● **RECORDS SUPPLIED**:
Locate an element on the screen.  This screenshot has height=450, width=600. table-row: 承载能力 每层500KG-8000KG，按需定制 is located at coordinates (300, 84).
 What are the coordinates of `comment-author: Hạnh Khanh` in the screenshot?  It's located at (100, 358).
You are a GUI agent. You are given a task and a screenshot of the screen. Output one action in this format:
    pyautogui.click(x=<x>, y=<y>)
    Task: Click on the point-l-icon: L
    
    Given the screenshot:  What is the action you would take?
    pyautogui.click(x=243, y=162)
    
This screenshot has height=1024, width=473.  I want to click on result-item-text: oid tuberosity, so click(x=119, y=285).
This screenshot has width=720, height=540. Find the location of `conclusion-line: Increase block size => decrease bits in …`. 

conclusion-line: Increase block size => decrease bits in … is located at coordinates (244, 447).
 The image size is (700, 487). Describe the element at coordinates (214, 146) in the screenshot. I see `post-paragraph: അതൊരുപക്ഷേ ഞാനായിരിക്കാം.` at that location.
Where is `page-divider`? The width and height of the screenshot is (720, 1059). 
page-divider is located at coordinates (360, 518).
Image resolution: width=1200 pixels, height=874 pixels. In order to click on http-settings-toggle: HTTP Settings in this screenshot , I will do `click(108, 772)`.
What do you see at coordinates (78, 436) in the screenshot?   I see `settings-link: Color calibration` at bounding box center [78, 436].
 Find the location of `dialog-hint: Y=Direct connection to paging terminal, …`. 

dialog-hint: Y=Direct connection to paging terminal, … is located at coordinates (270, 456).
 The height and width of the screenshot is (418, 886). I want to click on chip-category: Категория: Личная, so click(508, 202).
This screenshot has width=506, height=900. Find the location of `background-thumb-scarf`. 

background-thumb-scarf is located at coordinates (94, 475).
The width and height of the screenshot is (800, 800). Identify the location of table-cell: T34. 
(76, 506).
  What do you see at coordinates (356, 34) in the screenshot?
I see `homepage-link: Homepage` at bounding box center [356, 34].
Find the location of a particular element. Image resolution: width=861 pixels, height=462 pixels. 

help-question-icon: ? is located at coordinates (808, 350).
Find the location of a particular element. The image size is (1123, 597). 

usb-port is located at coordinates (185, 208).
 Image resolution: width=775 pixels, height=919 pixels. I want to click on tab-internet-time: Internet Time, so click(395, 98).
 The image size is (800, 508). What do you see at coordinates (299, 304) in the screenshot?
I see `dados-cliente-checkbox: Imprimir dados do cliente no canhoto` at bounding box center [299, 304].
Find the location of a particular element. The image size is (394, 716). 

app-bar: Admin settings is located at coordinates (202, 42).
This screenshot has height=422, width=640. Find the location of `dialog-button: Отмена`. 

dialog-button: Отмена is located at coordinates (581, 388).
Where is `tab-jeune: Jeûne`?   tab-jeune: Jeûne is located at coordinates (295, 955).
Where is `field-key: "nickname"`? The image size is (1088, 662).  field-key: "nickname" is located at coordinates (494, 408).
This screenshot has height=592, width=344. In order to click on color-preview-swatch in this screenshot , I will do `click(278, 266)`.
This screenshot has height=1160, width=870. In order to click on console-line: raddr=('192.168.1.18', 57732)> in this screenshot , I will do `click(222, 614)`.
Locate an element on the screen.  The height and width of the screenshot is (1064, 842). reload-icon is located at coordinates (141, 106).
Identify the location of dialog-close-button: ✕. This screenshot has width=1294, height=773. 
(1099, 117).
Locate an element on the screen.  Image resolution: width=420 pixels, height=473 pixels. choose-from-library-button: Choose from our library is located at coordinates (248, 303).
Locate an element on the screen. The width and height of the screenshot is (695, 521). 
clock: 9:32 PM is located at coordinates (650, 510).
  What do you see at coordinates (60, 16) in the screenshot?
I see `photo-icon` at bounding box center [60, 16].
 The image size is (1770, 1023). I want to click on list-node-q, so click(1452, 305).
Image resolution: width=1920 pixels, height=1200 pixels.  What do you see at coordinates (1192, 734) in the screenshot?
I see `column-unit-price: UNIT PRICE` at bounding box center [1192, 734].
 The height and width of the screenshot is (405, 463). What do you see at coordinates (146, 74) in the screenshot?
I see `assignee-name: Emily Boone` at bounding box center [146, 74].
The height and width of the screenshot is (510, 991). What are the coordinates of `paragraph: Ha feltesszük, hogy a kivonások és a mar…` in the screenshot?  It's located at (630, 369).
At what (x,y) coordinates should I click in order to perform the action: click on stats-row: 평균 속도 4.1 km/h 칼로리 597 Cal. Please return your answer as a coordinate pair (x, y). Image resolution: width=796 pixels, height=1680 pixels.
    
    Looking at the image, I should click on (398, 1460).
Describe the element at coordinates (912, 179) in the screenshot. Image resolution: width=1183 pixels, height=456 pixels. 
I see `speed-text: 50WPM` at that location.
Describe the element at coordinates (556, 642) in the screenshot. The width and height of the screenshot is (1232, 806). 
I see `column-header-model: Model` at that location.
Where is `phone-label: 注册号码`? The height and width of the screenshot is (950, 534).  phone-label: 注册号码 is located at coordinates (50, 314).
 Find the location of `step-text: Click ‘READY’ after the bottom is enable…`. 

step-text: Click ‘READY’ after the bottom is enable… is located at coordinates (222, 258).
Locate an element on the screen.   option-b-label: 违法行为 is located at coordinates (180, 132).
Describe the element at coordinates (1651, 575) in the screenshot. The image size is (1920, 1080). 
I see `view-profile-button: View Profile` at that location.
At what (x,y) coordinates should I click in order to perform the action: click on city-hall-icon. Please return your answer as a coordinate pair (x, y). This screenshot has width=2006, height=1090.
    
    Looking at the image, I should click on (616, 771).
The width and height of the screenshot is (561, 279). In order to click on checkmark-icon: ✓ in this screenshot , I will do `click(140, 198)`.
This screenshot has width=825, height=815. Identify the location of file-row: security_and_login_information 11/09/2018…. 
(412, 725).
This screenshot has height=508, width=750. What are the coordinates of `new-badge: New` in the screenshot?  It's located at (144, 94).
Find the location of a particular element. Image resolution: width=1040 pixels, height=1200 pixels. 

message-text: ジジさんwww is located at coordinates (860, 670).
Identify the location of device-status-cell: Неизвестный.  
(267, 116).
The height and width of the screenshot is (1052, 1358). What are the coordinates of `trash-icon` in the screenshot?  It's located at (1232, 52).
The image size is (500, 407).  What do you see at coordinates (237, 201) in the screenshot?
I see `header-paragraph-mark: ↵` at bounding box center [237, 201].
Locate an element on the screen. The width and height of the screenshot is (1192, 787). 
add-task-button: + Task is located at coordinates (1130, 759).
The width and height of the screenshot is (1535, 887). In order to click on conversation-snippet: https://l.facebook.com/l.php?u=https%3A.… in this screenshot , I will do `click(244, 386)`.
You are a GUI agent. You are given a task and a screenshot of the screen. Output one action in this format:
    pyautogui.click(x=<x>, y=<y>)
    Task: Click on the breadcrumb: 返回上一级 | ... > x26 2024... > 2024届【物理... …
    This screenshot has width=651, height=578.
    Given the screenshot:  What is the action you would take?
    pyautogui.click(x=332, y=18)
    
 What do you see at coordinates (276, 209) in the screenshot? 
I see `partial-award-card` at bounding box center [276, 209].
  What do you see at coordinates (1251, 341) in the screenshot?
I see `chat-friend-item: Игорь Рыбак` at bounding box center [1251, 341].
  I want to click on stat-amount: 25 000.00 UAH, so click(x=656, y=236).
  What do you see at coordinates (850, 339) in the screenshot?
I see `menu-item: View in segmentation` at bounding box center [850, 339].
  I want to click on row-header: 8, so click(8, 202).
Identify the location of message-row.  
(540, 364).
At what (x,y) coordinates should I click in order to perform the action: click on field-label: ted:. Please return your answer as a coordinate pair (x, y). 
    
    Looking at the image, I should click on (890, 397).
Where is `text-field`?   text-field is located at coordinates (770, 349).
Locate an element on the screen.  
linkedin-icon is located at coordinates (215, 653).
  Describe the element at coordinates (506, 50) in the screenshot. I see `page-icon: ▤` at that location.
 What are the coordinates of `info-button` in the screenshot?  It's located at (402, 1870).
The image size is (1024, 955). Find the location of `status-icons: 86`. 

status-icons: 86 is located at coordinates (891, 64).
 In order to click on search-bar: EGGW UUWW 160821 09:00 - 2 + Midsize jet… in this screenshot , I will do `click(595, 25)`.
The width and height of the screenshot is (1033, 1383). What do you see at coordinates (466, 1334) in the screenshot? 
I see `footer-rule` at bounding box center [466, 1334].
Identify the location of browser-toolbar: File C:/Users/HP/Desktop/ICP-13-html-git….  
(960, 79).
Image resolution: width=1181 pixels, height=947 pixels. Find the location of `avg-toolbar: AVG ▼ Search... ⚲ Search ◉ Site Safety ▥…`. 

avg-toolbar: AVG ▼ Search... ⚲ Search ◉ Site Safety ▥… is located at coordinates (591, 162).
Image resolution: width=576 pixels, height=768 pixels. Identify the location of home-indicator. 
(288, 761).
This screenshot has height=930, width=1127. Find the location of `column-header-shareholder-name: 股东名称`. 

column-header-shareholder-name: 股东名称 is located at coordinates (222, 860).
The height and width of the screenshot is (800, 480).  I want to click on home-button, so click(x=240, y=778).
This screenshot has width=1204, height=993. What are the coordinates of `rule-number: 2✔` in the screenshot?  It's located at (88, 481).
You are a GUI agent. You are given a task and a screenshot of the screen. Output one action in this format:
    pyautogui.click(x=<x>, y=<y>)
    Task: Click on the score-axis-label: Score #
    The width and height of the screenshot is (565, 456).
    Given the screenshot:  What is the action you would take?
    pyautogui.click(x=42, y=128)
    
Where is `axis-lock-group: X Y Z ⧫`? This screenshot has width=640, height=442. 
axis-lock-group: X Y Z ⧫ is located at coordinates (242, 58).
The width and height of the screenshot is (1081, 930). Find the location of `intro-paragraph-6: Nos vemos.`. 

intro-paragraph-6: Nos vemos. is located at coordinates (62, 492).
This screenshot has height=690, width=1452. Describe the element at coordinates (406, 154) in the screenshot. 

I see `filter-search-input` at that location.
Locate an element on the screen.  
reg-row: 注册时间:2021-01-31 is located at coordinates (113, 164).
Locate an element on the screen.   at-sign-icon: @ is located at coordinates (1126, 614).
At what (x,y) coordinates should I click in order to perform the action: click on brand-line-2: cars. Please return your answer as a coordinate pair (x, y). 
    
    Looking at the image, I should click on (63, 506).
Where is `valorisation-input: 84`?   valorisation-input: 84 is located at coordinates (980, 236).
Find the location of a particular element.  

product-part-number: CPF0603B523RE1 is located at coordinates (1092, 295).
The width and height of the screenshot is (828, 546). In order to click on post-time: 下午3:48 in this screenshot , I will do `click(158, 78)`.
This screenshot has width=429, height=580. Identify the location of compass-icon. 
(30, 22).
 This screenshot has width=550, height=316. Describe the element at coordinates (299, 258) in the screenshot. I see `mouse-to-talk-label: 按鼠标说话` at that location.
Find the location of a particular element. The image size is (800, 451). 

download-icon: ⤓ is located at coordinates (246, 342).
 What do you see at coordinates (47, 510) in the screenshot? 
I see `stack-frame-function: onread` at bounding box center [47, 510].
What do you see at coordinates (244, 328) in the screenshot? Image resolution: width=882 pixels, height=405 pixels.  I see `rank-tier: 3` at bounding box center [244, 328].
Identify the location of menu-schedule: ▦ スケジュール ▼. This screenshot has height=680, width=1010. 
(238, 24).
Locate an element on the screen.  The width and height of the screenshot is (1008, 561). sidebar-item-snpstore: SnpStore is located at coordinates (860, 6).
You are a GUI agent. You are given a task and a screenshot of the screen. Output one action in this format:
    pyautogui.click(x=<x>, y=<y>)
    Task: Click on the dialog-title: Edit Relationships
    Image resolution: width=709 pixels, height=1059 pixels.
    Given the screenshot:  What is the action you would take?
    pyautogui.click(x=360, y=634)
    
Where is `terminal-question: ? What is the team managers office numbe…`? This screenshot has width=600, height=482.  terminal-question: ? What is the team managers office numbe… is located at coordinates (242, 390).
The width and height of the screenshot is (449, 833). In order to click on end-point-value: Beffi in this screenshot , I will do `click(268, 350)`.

● **ASSIGNMENT**:
Copy the lines from the one containing "pixels, height=462 pixels." through the one containing "dialog-button: Отмена is" exactly, with nothing added or left out.

● **RESPONSE TO THIS TASK**:
Find the location of a particular element. Image resolution: width=861 pixels, height=462 pixels. 

help-question-icon: ? is located at coordinates (808, 350).
Find the location of a particular element. The image size is (1123, 597). 

usb-port is located at coordinates (185, 208).
 Image resolution: width=775 pixels, height=919 pixels. I want to click on tab-internet-time: Internet Time, so click(395, 98).
 The image size is (800, 508). What do you see at coordinates (299, 304) in the screenshot?
I see `dados-cliente-checkbox: Imprimir dados do cliente no canhoto` at bounding box center [299, 304].
Find the location of a particular element. The image size is (394, 716). 

app-bar: Admin settings is located at coordinates (202, 42).
This screenshot has height=422, width=640. Find the location of `dialog-button: Отмена`. 

dialog-button: Отмена is located at coordinates (581, 388).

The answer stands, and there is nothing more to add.